Both British Lions had distanced themselves from the management before Wales's defeat by Ireland in Cardiff on Saturday, which left Davies holding not only the wooden spoon but an unwanted record: he is the first Wales coach to lose five matches in a row.

Davies, as any Welsh coach would testify in a land where the game is a way of life, was already under pressure, and the fact that J P R, Wales's most capped player, had resigned from his role as an adviser will probably bring the issue to a head this week. Evans is one of six selectors - the others are Davies, Robert Norster, Gareth Jenkins, Derek Quinnell and Elgan Rees - and both he and J P R decided to rebel after a seven-hour selection meeting.

A heated debate appears to have centred around the dropping of Derwyn Jones and Hemi Taylor from the team to play Ireland. It is understood that J P R and Evans wanted Taylor to play at No 8 and after the midnight oil had been burnt were under the impression that that would be the case.

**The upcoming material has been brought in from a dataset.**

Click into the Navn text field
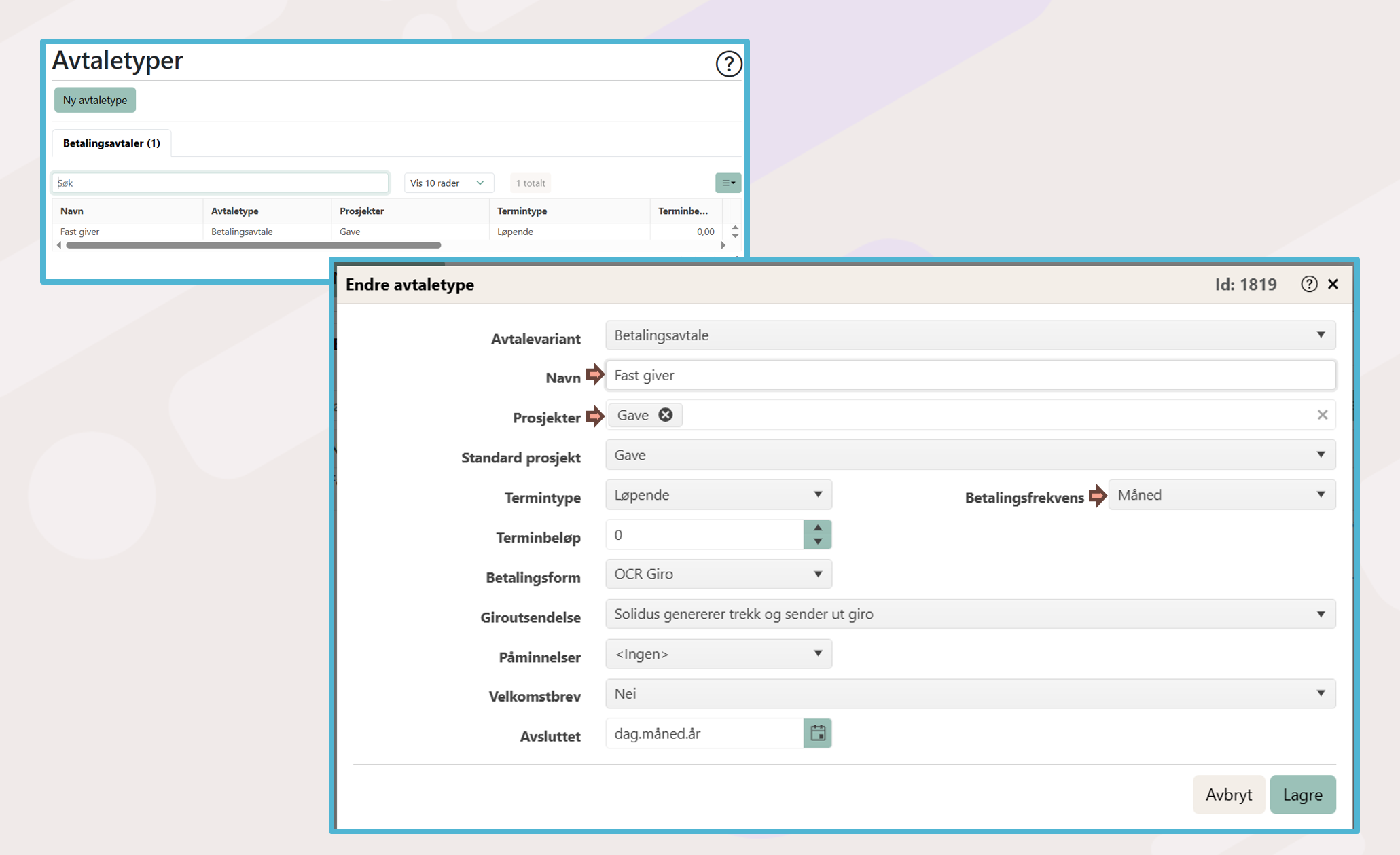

However, when the team was announced the next day, Taylor and Jones had been omitted.

J P R put his resignation in a post-dated letter; Evans's action was more deliberate. In a statement yesterday the former London Welsh, Wales and Lions lock said: "As far as I'm concerned there was a serious disagreement on a matter of principle for the selection for the Ireland match. I wrote to the other selectors expressing my concern and telling them that I would consider my position as a selector but that nothing would happen until after the Ireland game."

Evans will raise the matter at a meeting of the powerful National Player Development Committee a week today. While Evans is chairman of that committee, Alan Davies is not a member. Responding to the split by Evans and J P R, Davies said yesterday: "It's news to me. I'll have to speak to them. We never vote on selection matters. At the end of the day, as chairman of selectors, it is my team. If there are any contentious issues we sleep on them before making a final decision and that's what happened in this case. We are never in full agreement. Selectors often have strong views but I can't understand why it should have gone this far."

Davies was due to announce his World Cup squad on Thursday - "if the meeting takes place," Evans said. Davies and Norster took over just before the 1991 World Cup and their record is played 35, won 18, lost 17.